The Cognitive Optimization and Relational (CORE) Robotics Lab—Matthew Gombolay
The CORE Robotics Lab develops advanced algorithmic techniques to enable robots to collaborate with human teammates. The lab’s work is founded upon the vision for moving beyond thinking of robots as tools that must be manually controlled towards a paradigm in which robots can learn through interaction and experience how to be effective peers for human professionals in healthcare, manufacturing, and search & rescue. Algorithmic techniques include deep reinforcement learning, mathematical programming, and distributed control theory. Additionally, we conduct human subject experiments to understand how to design effective algorithms and to evaluate the contribution of our computational techniques.

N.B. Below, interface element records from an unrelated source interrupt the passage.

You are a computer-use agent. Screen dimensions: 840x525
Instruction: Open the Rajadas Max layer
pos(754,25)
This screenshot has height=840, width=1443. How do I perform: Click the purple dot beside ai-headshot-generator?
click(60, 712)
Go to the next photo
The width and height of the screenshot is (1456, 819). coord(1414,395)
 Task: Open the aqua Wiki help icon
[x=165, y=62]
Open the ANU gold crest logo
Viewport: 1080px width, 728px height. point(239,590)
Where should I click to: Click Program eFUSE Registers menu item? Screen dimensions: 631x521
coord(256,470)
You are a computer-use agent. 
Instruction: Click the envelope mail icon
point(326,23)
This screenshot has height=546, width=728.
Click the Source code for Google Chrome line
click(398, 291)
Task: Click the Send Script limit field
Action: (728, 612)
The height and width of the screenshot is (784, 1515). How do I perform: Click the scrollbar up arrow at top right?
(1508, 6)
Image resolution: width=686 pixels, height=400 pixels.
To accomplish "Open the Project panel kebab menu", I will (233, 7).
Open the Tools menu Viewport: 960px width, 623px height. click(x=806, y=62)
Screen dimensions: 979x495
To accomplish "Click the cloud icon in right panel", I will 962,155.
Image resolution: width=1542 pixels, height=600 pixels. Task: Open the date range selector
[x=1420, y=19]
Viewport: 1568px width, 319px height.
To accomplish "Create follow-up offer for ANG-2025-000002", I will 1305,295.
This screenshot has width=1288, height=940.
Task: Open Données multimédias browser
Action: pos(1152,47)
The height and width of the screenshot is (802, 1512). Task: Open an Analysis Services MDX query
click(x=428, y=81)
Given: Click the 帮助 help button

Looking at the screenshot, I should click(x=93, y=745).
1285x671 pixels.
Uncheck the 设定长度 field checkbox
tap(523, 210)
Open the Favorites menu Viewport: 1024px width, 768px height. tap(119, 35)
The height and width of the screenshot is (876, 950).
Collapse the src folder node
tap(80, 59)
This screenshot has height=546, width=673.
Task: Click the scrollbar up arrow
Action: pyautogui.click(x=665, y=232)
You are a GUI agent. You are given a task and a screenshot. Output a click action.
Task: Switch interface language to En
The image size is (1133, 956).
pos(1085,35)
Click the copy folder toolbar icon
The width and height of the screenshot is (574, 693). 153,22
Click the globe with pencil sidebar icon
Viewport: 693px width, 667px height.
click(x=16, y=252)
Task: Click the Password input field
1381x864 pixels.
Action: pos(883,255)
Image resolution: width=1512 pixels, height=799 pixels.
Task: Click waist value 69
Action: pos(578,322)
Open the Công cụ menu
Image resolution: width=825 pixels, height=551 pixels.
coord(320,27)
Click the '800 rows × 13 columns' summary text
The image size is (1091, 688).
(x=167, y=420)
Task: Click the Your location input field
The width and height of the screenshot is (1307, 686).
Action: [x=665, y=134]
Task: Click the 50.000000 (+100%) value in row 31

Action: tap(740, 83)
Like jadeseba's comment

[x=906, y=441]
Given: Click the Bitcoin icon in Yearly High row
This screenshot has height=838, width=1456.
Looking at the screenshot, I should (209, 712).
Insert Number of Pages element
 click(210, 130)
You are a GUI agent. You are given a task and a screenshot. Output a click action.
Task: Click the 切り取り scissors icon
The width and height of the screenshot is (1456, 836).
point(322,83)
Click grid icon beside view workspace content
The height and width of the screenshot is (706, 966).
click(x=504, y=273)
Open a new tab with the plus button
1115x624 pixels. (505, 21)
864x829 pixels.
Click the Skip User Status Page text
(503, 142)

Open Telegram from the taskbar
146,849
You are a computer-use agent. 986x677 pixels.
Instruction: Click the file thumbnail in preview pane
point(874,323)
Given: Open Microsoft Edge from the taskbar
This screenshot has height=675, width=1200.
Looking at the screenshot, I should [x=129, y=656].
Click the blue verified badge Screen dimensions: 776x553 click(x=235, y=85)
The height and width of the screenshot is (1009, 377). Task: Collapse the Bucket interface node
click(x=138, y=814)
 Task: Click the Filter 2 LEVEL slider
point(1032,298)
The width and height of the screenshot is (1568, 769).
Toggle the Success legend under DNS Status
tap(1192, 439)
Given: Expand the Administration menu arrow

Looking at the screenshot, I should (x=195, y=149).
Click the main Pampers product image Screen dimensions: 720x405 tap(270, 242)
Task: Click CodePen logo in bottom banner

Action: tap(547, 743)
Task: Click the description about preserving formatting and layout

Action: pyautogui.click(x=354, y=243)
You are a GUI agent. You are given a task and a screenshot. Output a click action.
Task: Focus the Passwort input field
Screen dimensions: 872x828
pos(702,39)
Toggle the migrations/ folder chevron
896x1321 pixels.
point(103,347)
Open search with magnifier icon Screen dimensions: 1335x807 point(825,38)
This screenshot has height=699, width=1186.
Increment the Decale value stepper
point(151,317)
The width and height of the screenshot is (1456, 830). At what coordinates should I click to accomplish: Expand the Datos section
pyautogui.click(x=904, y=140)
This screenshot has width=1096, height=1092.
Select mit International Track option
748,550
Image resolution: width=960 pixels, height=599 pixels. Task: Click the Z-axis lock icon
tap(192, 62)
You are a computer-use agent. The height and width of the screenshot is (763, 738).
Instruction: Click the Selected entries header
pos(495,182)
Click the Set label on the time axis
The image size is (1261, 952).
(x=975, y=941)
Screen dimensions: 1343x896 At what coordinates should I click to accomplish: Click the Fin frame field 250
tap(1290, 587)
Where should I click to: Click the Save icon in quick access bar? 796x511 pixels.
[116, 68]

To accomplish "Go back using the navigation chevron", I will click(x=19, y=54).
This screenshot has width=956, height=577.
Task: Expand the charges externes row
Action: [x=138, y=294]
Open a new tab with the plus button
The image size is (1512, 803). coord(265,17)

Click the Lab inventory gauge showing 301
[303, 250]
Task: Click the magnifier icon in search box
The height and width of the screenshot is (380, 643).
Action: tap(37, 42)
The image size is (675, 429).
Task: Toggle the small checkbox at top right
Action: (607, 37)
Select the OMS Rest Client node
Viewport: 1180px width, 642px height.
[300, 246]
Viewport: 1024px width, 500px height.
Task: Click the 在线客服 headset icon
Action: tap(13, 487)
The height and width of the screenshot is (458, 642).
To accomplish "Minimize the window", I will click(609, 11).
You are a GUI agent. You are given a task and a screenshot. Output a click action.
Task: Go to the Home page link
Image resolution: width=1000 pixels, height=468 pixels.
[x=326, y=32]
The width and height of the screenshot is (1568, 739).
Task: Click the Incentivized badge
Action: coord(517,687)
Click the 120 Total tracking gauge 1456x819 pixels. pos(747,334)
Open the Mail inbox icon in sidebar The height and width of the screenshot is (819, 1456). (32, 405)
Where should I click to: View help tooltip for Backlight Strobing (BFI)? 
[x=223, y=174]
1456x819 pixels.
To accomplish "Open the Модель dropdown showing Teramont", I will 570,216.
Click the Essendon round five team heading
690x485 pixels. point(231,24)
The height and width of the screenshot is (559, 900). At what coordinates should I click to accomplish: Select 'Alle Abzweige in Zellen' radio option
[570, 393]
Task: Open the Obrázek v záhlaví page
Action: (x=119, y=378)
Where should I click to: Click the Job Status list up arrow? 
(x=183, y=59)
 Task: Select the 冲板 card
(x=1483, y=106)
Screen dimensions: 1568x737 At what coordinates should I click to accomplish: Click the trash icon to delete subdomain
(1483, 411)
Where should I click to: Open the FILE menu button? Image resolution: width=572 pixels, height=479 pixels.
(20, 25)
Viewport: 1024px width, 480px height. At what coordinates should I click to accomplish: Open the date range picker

Robotic Sensor Systems—Ellen Yi Chen Mazumdar
Our research group focuses on developing new sensor technologies and robotic platforms for making novel measurements in a variety of complex environments. Current research areas include the design of robotic endoscope platforms, magnetic sensor arrays for 3D localization, portable miniaturized instrumentation, soft flexible sensors, and perception systems for human-robot collaboration. In order to better understand, model and emulate complex systems, analysis tools including compressive sensing, stochastic system identification, and machine learning are utilized. SURE Robotics students will help play key roles in constructing physical hardware, designing electrical circuits, implementing software control systems, collecting experimental data, and developing algorithms. Over the summer, students will test their ideas via rapid prototyping cycles. Through this process, they will develop expertise in mechatronics, controls, and sensor system design.